Manually Creating a New HPE Ezmeral Data Fabric Tenant

NOTE
In this article, the term tenant refers to HPE Ezmeral Data Fabric tenants (formerly '"MapR tenants") and not to Kubernetes tenants unless explicitly noted otherwise on a case-by-case basis.

Tenants connect to either an internal Data Fabric cluster or an external storage cluster.
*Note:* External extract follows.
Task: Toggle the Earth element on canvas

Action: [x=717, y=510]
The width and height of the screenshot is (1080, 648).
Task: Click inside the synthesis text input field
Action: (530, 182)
  • Creating a tenant that connects to an internal Data Fabric cluster begins with submitting a tenant CR in the same Kubernetes environment as the Data Fabric cluster.
  • Creating a Tenant that connects to an external storage cluster begins with setting up and deploying the external storage cluster and user, server, and client secrets before submitting a Tenant CR. During the bootstrapping phase, the installer deploys the tenant operator that can be used to build the tenant CRs required to build the tenant namespaces in the Kubernetes environment. In this scenario, the external storage cluster must be visible from the pods running in the cluster where you plan to create the tenant. Verify connectivity by opening a shell to a running pod on the Kubernetes cluster and then pinging nodes on the storage cluster.

Tenant CR Parameters

The Tenant operator contains the tenant Custom Resource Definition (CRD), which validates the Tenant Custom Resource (CR) file that the Controller uses to create the tenant pods. The Tenant operator can deploy one or more instances of a tenant namespace in the Kubernetes environment to run compute applications, such as Spark, as shown in the following illustration:



A custom Tenant CR that specifies cluster connection settings and tenant resources should be created for each HPE Ezmeral Data Fabric tenant. See Defining the Tenant Using the CR.

NOTE
If desired, you may either use or modify one of the sample Data Fabric CRs to create the Data Fabric cluster. Sample files are located in the examples/picasso141/tenant directory. These sample files are named hctenant-*.yaml. Sample files for connecting to an internal Data Fabric cluster have internal in the filename, while sample files for connecting to an external cluster have external in the filename.
NOTE
Omitting or failing to specify a value for a required property assigns the default value, if any, to that property. Any property not documented in this article is ignored, even if a value is set for that property.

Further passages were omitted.